Instructions for the task: For the material below, return exactly the lines starting at the line containing "Instruction: Go back" and ending at the line containing "Task: Open the From date calendar picker", both ends included, and no others.
*** Information
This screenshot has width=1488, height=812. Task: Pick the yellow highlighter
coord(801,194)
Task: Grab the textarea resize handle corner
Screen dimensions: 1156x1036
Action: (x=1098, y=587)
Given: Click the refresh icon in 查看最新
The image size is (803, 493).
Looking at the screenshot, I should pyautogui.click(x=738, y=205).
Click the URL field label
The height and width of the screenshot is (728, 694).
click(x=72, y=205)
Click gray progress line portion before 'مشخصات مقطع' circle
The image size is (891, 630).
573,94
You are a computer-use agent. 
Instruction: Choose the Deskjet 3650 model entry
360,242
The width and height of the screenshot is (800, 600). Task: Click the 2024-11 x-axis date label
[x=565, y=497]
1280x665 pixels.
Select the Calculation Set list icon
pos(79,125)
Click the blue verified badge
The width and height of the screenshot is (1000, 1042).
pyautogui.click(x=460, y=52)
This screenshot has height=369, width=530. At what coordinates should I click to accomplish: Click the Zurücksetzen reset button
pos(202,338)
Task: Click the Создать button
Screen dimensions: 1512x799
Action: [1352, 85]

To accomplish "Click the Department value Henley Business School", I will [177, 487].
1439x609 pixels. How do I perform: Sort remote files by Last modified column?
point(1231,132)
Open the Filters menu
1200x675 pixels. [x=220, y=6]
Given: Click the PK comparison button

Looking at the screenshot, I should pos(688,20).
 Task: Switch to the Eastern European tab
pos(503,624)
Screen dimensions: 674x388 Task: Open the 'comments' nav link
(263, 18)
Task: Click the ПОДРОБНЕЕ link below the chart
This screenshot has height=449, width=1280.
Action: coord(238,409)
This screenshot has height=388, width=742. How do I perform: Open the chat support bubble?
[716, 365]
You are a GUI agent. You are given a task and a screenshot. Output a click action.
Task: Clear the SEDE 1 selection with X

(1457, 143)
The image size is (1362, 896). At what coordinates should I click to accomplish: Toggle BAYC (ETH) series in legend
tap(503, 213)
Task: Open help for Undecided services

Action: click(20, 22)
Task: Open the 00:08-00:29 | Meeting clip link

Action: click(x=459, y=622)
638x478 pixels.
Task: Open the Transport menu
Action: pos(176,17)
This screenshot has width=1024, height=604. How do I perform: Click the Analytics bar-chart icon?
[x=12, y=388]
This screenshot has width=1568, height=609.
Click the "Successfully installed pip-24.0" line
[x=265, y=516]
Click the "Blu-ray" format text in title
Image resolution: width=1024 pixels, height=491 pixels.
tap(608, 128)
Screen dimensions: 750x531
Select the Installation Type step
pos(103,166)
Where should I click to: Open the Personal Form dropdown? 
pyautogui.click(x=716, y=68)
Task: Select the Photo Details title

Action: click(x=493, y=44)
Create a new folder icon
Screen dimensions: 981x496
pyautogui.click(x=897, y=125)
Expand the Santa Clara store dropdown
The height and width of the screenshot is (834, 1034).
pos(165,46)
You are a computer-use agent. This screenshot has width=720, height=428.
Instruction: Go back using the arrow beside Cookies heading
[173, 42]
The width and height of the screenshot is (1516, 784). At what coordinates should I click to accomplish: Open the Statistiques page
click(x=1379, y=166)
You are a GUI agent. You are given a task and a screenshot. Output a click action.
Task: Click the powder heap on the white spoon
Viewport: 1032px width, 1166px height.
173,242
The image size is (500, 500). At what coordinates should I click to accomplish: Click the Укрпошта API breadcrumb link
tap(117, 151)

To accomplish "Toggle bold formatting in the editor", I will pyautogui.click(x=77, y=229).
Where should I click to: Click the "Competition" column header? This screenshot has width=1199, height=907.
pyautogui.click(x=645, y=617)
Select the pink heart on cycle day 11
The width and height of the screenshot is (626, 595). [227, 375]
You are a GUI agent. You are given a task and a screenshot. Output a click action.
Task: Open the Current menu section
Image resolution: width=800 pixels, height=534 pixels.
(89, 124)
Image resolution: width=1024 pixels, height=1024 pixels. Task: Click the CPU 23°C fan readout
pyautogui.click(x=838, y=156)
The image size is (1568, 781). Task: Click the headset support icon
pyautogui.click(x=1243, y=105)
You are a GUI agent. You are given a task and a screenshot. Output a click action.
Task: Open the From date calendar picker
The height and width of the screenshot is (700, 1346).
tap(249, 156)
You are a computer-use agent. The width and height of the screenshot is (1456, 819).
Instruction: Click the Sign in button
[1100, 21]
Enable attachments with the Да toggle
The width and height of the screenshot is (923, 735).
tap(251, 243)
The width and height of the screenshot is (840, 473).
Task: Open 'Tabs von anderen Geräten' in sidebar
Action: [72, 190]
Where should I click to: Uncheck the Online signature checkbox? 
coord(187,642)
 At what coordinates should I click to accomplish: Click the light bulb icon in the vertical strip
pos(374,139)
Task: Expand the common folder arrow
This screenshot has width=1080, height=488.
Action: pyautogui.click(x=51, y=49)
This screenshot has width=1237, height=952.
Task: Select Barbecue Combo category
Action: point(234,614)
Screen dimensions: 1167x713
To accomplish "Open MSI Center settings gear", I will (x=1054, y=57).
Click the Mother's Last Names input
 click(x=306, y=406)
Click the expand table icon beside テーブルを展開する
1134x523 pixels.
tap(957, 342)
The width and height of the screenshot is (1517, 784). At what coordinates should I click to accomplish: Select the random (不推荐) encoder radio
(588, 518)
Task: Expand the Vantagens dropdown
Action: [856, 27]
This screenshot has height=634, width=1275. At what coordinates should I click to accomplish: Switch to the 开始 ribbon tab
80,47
******
Task response:
Instruction: Go back using the arrow beside Cookies heading
[173, 42]
The width and height of the screenshot is (1516, 784). At what coordinates should I click to accomplish: Open the Statistiques page
click(x=1379, y=166)
You are a GUI agent. You are given a task and a screenshot. Output a click action.
Task: Click the powder heap on the white spoon
Viewport: 1032px width, 1166px height.
173,242
The image size is (500, 500). At what coordinates should I click to accomplish: Click the Укрпошта API breadcrumb link
tap(117, 151)

To accomplish "Toggle bold formatting in the editor", I will pyautogui.click(x=77, y=229).
Where should I click to: Click the "Competition" column header? This screenshot has width=1199, height=907.
pyautogui.click(x=645, y=617)
Select the pink heart on cycle day 11
The width and height of the screenshot is (626, 595). [227, 375]
You are a GUI agent. You are given a task and a screenshot. Output a click action.
Task: Open the Current menu section
Image resolution: width=800 pixels, height=534 pixels.
(89, 124)
Image resolution: width=1024 pixels, height=1024 pixels. Task: Click the CPU 23°C fan readout
pyautogui.click(x=838, y=156)
The image size is (1568, 781). Task: Click the headset support icon
pyautogui.click(x=1243, y=105)
You are a GUI agent. You are given a task and a screenshot. Output a click action.
Task: Open the From date calendar picker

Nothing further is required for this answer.